• Painter Leon Golub at work in the documentary Golub (1988), which Blumenthal codirected and edited

Jerry Blumenthal, founding partner of the Chicago documentary production house Kartemquin Films, passed away on Thursday. He had been involved with the company from the production of its first film, Home for Life, in 1966. Over the next four decades he would codirect almost a dozen projects for Kartemquin—among them The Chicago Maternity Center Story (1976), The Last Pullman Car (1983), and Golub (1988)—and serve as editor, sound recordist, or consultant on numerous others. He also worked on Barbara Kopple’s Oscar-winning documentary feature American Dream (1990), in addition to teaching courses at the University of Chicago and Columbia College. “He was a friend, colleague, and mentor to so many of us,” reads a statement on the Kartemquin website. “All of us in the Kartemquin community are mourning his loss, and will be for many days to come.”

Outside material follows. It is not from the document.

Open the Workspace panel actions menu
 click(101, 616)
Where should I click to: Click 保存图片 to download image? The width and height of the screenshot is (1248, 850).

Many of the films that Blumenthal codirected addressed social issues, such as union organizing and public housing, though he maintained a lifelong interest in fine art. “Jerry was always interested in how art could impact life, politics especially,” said Hoffman. Not surprisingly Blumenthal’s favorite of his own films was Golub, which presents the creation and public reception of a large canvas by painter Leon Golub on the subject of the U.S. government’s involvement in El Salvador. Jonathan Rosenbaum, writing in the Reader, declared it “probably not only Kartemquin’s best film, but also the best account of the creation of a work of art.” Blumenthal was particularly proud of how the film fused his two primary interests, describing Golub as “a film without any kind of shame or embarrassment in [being] artistic. That kind of creative and artistic shaping of the material was very much a part of its political subject.”